The third of the Four Immeasurables of Buddhism, as defined online:

  1. Metta (loving kindness)

  2. Karuna (compassion)

  3. Mudita (sympathetic joy or empathy)

  4. Upekkha (equanimity)

Sympathetic joy, or empathy, I have long taken to indicate the kind of genuine delight that one can feel at the good fortune of others. Unfortunately, in the context of our prevailing dog-eat-dog, winner-take-all, loser-victim mentality — the emerging tribal take on social and economic standing in America — this fulsome embrace of the success of others has become a diminishingly rare commodity, if we are to believe the daily reporting. Your winning at the game of life means that I must be losing. As if there is a finite store of happiness, from which any one’s individual achievement, or gain, necessarily takes away from the total available to others.

However, if empathy has a more substantial base than its conventionally positive, but dualistic or relativistic meaning — reduced to like-mindedness, or even pity — it must also be operative in negative mode. In certain cases, when and where we are not at all sympathetic but stubbornly indifferent, we may even find ourselves opposed to others. In which case, empathy for oneself tends to trump — no pun — any possibility of empathy for others.

Shakyamuni Buddha was reputed to have been able to read minds. One of the ten honorifics accorded him during his lifetime translates as something like “controller of men,” which is roughly the meaning of Matsuoka Roshi’s first dharma name, “Soyu.” Empathy plays a central, determinative part in this ability to win friends and influence people. But our inborn, naturally altruistic empathy may need an occasional boost from the nurturing, tender loving care of meditation.

My supposition is that Siddhartha Gautama was already a highly sensitive youngster, becoming estranged from existence itself, owing to the pain and suffering he had witnessed in his life. Like Master Dogen, he witnessed the death of his own mother at an early age. But his realization in meditation during his mid-thirties must have engendered the emergence of an even deeper and broader sensibility for the suffering of others. He clearly was a natural empath, born of magnanimous and nurturing mind, innately endowed with compassionate traits. Which were only amplified in, and by, his intense meditation under that fig tree.
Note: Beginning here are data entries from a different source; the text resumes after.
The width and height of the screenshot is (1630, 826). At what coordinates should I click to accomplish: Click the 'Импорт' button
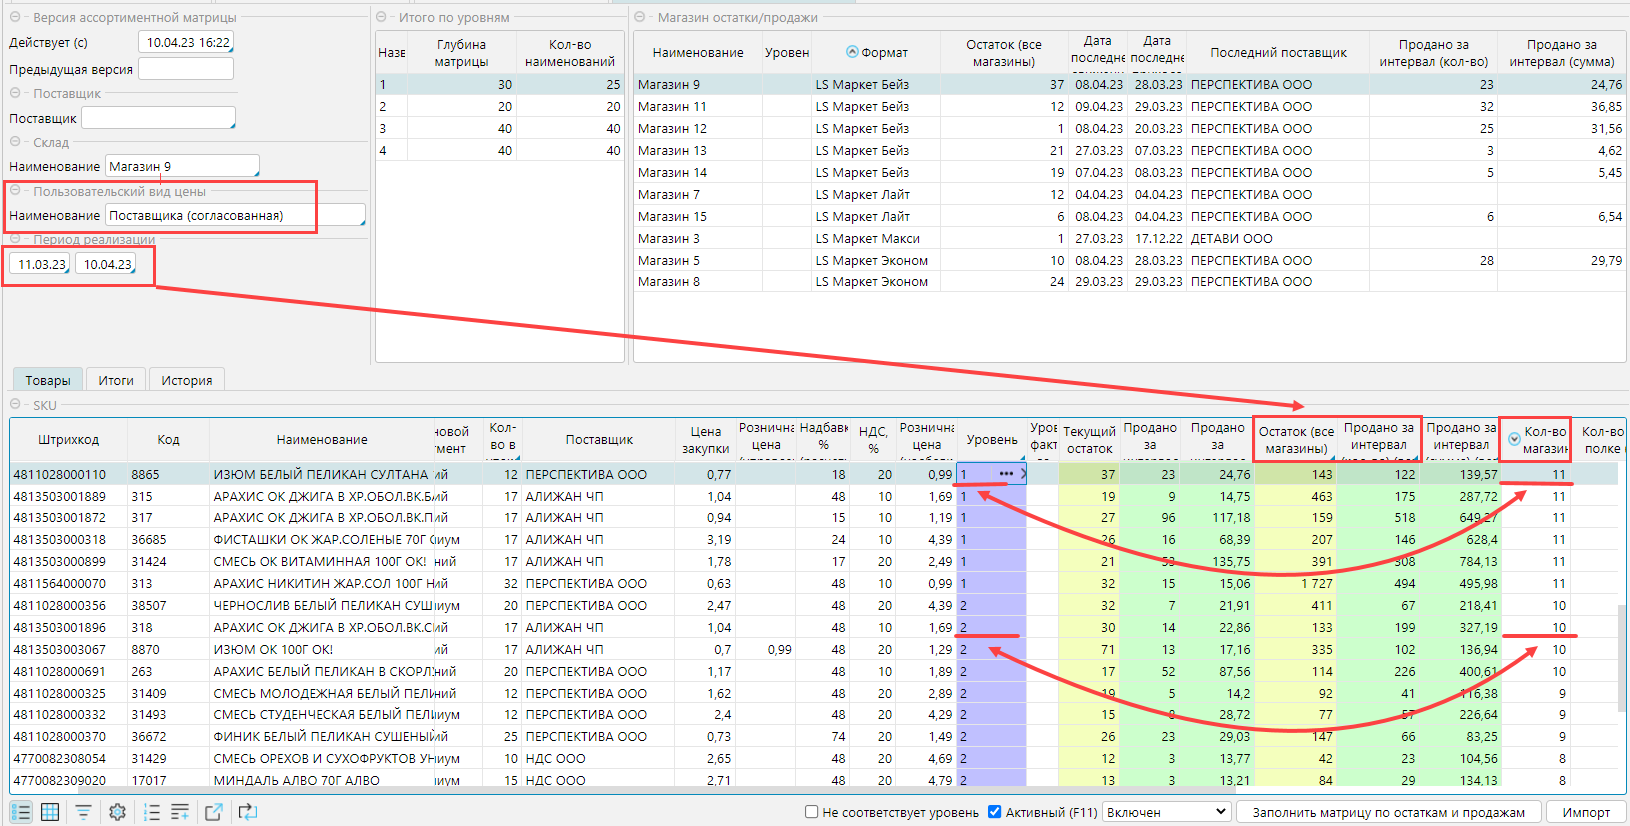click(x=1586, y=812)
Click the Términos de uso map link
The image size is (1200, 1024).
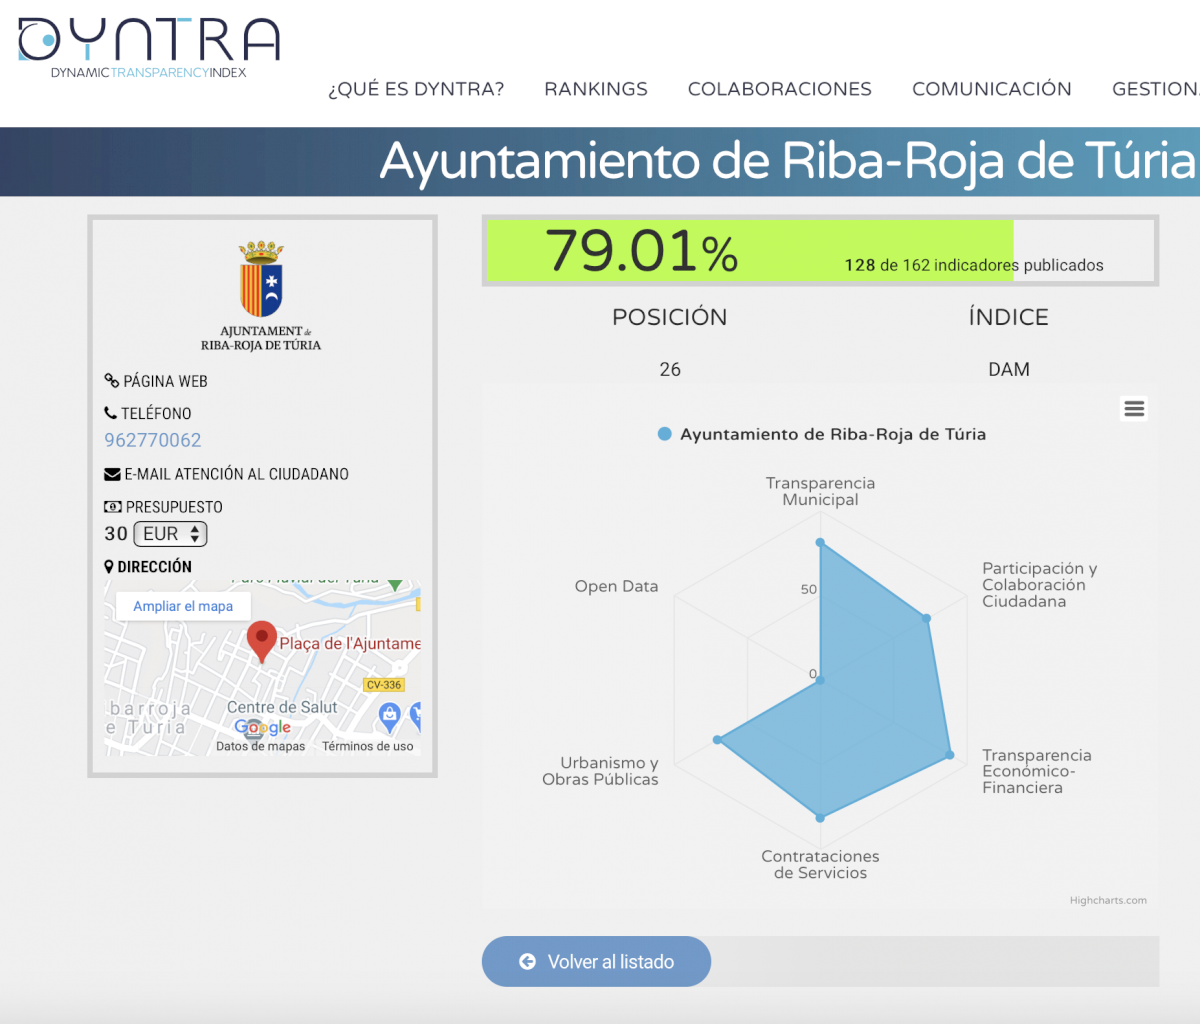coord(367,746)
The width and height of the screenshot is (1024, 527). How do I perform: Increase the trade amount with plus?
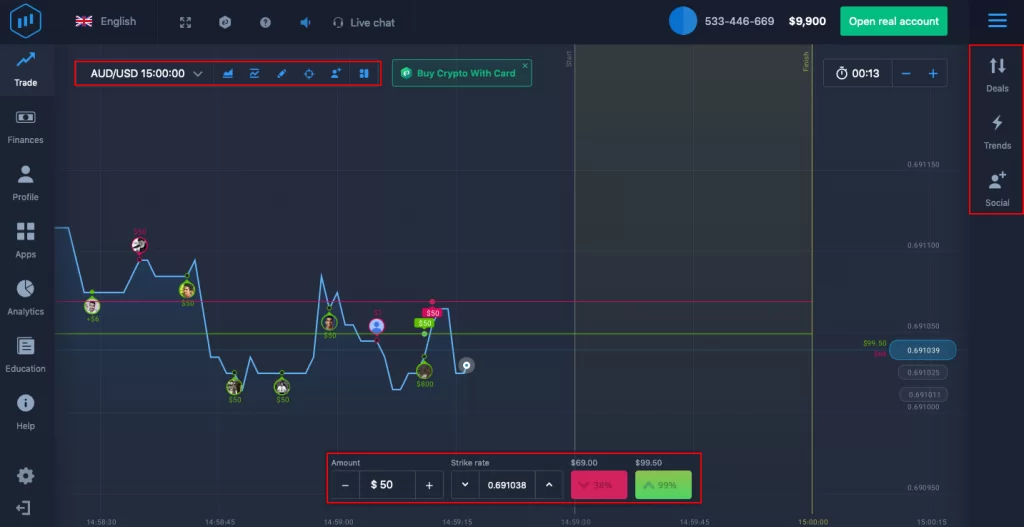[x=429, y=485]
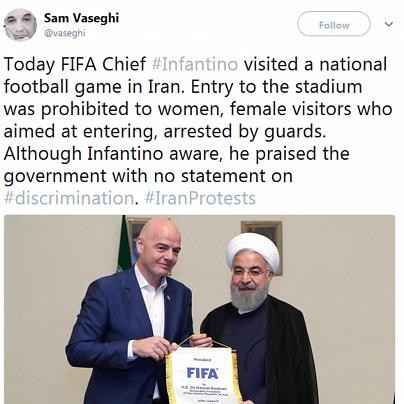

In the Surangama Sutra, attributed to Buddha, he suggests that it is possible, and even probable, that his followers will themselves develop such paranormal powers (Skt. siddhis) through their own meditation. One of which would be this ability to “know others’ minds.” In the “Fifty Warnings” attached to this sutra, cautionary tales against falling into certain states of delusion (Skt. mara), he offered specific spoiler alerts, flagging the likelihood of getting stuck at various stages of the process, ten in each of the Five Skandhas.

By misinterpreting fifty gobsmackingly vivid meditative experiences that Buddha describes in meticulous detail — occurring at remote passes on the parallel track of transcending ordinary perception of reality — your average monk or nun might come to believe, falsely, that they are now fully enlightened. When, truth be told, they still have a long way to go, before finally getting off the train at anuttara samyak sambodhi, the end of the line.

He also admonished them not to demonstrate any such abilities to others, as their audience might also get the wrong idea, that gaining such seemingly mystical or magical powers is what the practice of the Noble Eightfold Path is all about. Too soon. Wait — there’s more. Just keep on keepin’ on, no matter whatever fantastic or fabulous transformation seems to have taken place. You are not home free yet.

It is worth mentioning that at this time there were apparently any number of clever charlatans and would-be magicians plying their trades of trickery in the public marketplace, masquerading as genuine sages (Skt. sadhu) or seers. Buddha apparently did not want his followers to settle for a “me too” position in the contemporaneous war of ideas, competing for the attention of the hoi polloi.

This throughline of the teaching further suggests that in Buddha’s case, he had persevered, making it all the way down and through the rabbit hole, and all the way back. In other words, he did not fall for the various off-ramps that Mara (the spirit of delusion), offered up to sidetrack him, that long dark night under the Bodhi tree. Even the daughters of Mara, with their seductive wiles, were unable to distract the young prince from his single-minded focus on penetrating the primordial koan of suffering existence. According to the story, he had already been there, done that, with many a merry maid, under the direction of his doting father, whose game plan was to keep him in thrall to the sensory pleasures of the world, so that he would succeed to his inheritance, the leadership of the Shakya clan. But young Siddhartha was not buying it. He had other fish to fry, starting with himself.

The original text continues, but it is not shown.